» EXERCISE GOAL:
Go through the listing below and state how many lines hold the word "agent", giving only the number.

::: DATA EXCERPTS :::

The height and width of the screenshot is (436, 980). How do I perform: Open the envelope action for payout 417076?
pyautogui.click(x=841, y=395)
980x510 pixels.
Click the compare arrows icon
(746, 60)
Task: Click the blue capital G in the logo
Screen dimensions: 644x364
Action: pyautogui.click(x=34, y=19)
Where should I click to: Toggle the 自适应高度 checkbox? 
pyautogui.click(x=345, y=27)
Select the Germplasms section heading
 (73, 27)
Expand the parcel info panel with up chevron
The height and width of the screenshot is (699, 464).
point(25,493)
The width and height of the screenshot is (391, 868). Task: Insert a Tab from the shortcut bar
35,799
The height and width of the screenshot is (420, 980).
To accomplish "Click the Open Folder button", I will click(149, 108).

:::
::: DATA EXCERPTS :::

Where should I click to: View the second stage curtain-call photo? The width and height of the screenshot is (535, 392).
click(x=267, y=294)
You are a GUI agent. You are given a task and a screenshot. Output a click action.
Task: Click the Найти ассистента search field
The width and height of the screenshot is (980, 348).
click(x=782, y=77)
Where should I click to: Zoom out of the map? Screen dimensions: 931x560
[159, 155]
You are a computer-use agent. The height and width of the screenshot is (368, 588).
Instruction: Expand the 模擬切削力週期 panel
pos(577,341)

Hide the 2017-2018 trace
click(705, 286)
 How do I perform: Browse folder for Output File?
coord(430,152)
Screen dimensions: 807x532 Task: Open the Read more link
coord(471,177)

:::
::: DATA EXCERPTS :::

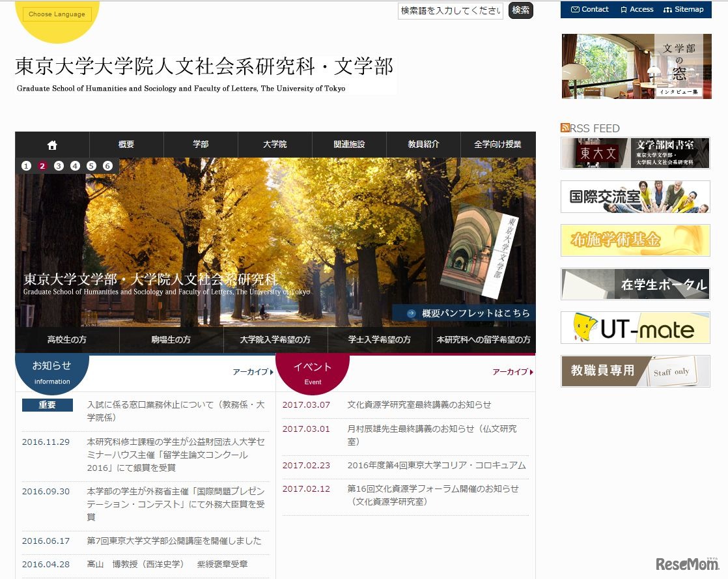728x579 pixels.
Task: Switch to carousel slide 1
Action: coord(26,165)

:::

» WRITTEN REPLY:
2